8.1 U 1 Metabolic pathways consist of chains and cycles of enzyme-catalysed reactions.
Be able to:
Contrast metabolic chain reaction pathways with cyclical reaction pathways.
Metabolism is the chemical reactions that occur in organisms in order for them to maintain life, such as the synthesis of ATP during cellular respiration. In metabolic pathways, enzymes catalyze each reaction along the pathway
Some of these pathways are anabolic, which is building up of organic molecules (easy to remember as anabolic steroids help build muscle). The other pathways are catabolic, which means breaking down of large organic molecules into smaller ones (example – hydrolysis reactions during digestion)
Some of these metabolic reactions are cycles (i.e. Krebs Cycle) and some are linear chains (i.e. Glycolysis)
8.1 U 2 Enzymes lower the activation energy of the chemical reactions that they catalyse
8.1 U 2 Enzymes lower the activation energy of the chemical reactions that they catalyse
Be able to:
Define activation energy.
Explain the role of enzymes in lowering the activation energy of a reaction.
Activation energy is the energy that must be overcome in order for a chemical reaction to occur.
Activation energy more specifically can be defined as the energy needed to weaken and break the chemical bonds of the substrate.

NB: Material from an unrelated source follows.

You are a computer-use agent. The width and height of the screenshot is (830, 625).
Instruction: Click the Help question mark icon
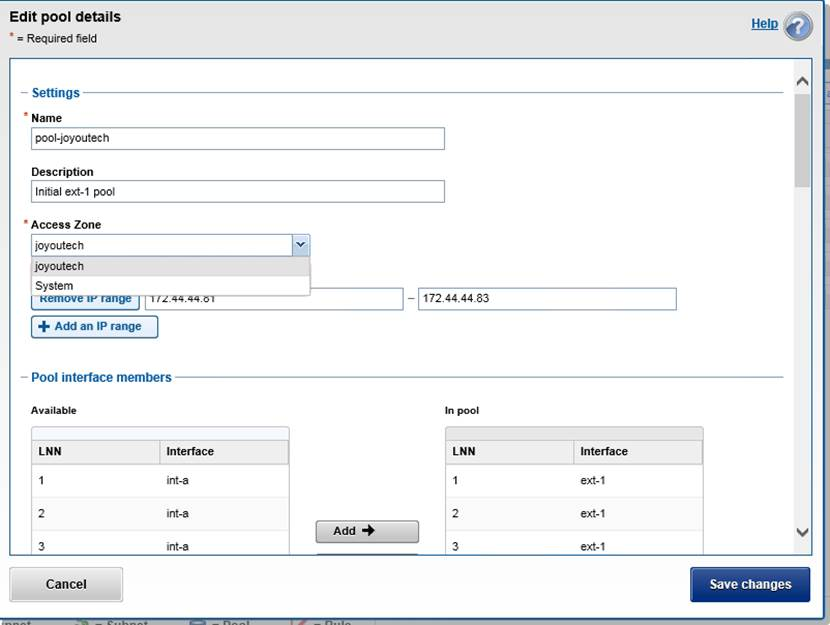[797, 25]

Enzymes work by lowering the activation energy needed for the reaction to occur.
Chemical reaction
reactants converted into products
Activation energy
must be exceeded for any reaction to occur
allows breaking of bonds in exergonic reactions
allows formation of new bonds in endergonic reactions
Enzymes
reduce activation energy
active site interacts with substrate, altering stability of substrate bonds, allowing substrate molecules to form a transition state which is different than would be formed without the enzyme
transition state of enzyme-catalyzed reactions has lower energy than non-enzyme-catalyzed reactions, thus lowering activation energy
the net energy released in exergonic reactions, or taken in by endergonic reactions, is not changed by the enzyme, which only reduces activation energy by lowering the energy requirements of the transition state of reactants
image from Nature
8.1 U 3 Enzyme inhibitors can be competitive or non-competitive.
8.1 U 3 Enzyme inhibitors can be competitive or non-competitive.
Be able to:
Define enzyme inhibitor.
Contrast competitive and noncompetitive enzyme inhibition.
Outline one example of a competitive enzyme inhibitor and one example of a noncompetitive enzyme inhibitor.
Competitive inhibition occurs when a molecule that is structurally similar to the substrate competes directly with substrate for access to the active site, thus decreasing the number of times a substrate interacts with an enzyme. Non-competitive inhibition occurs when an inhibitor does not compete for the active site with the substrate, but instead binds to a separate site on the enzyme.
Competitive inhibition
Substrate and inhibitor are chemically very similar
Inhibitor binds to the active site of the enzyme
While the inhibitor occupies the active site, it prevents the substrate from binding, and so the activity of the enzyme is prevented until the inhibitor dissociates. The chemical reaction rate decreases.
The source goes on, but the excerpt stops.